系统工程与电子技术 ›› 2018, Vol. 40 ›› Issue (11): 2466-.doi: 10.3969/j.issn.1001-506X.2018.11.12

• 系统工程 • 上一篇    下一篇

基于DDBN-Cloud的舰艇编队防空目标威胁评估方法

孙海文, 谢晓方, 孙涛, 张龙杰   

  1. 海军航空大学岸防兵学院, 山东 烟台 264001
  • 出版日期:2018-10-25 发布日期:2018-11-14

Threat assessment method of warships formation air defense based on DDBN-cloud model

SUN Haiwen, XIE Xiaofang, SUN Tao, ZHANG Longjie   

  1. Coastal Defense College, Naval Aeronautical University, Yantai 264001, China
  • Online:2018-10-25 Published:2018-11-14

摘要:

海上编队防空作战中,针对来袭目标威胁评估过程中不确定性因素较多、观测数据易缺失以及已有评估方法难以考虑动态威胁态势的问题,提出了基于离散动态贝叶斯网络云模型(discrete dynamic Bayesian networks cloud, DDBN-Cloud)的威胁评估方法。通过分析来袭目标特征,构建了目标威胁评估体系;为避免节点威胁属性值在小范围内连续变化所引起的重复计算,采用模糊逻辑理论将体系中的连续型变量转化为离散型变量;针对评估过程中指标数据缺失问题,采用前向信息修补算法进行信息预测修补;采用证据可信度对不确定性节点的先验概率进行赋值,使得贝叶斯网络(Bayesian network,BN)参数更贴合实际;最后,利用云模型将得到的威胁评估概率转化为确定的威胁度,实现由定性概念到定量数值的转化,进行威胁排序;仿真实验表明,该方法适用于目标数据缺失时的动态威胁评估,与静态贝叶斯网络云模型(Bayesian networks cloud, BN-Cloud)法和相对熵排序法相比,其结果更合理,具有一定的实用价值。

Abstract:

In the warships formation air defense operations, in the process of threat assessment, there are many problems, such as many uncertainties, lack of observation data or errors, and the existing assessment methods are difficult to consider the dynamic threat situation. A threat assessment method based on discrete dynamic Bayesian networks cloud (DDBN-cloud) model is proposed.
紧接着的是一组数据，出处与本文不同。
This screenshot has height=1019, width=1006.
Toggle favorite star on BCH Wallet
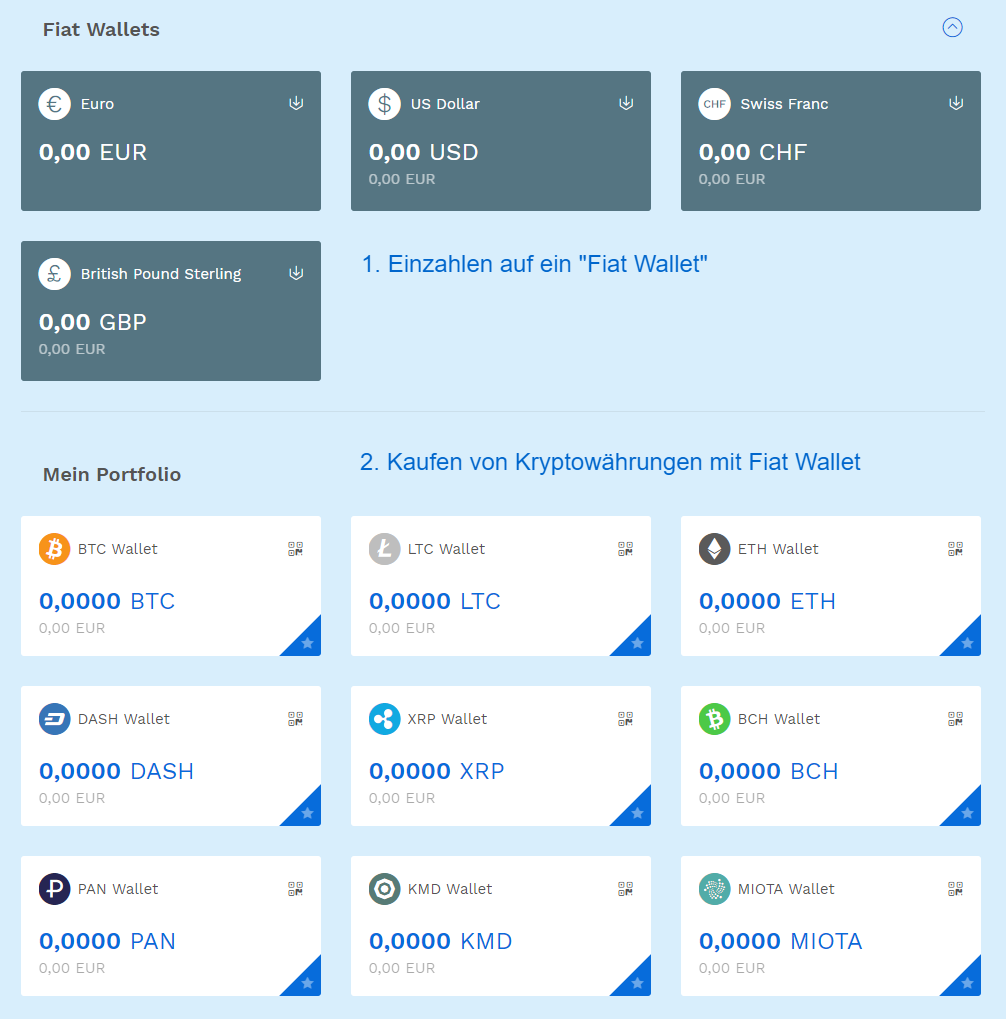(967, 813)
By analyzing the characteristic of incoming targets, an assessment system is constructed. The continuous variables in the network structure are transformed into discrete variables by using fuzzy logic theory, which can avoid the repeated computation caused by the continuous change of threat attribute values of nodes in a small range. Aiming at the problem of missing data in the evaluation process, a forward information repair algorithm is proposed to carry out information prediction and repair. The prior probabilities of uncertain nodes are assigned according to the reliability of evidence, which makes the parameters of BN more realistic. Finally, the Cloud model is used to transform the probability of the threat assessment to the value of the threat assessment, and then threat ranking is carried out. Simulation results show that the proposed method is suitable for dynamic threat assessment when the target data is missing. Compared with the static Bayesian networks cloud (BN-cloud) model method and the relative entropy ranking method, the proposed method is more reasonable and has certain practical value.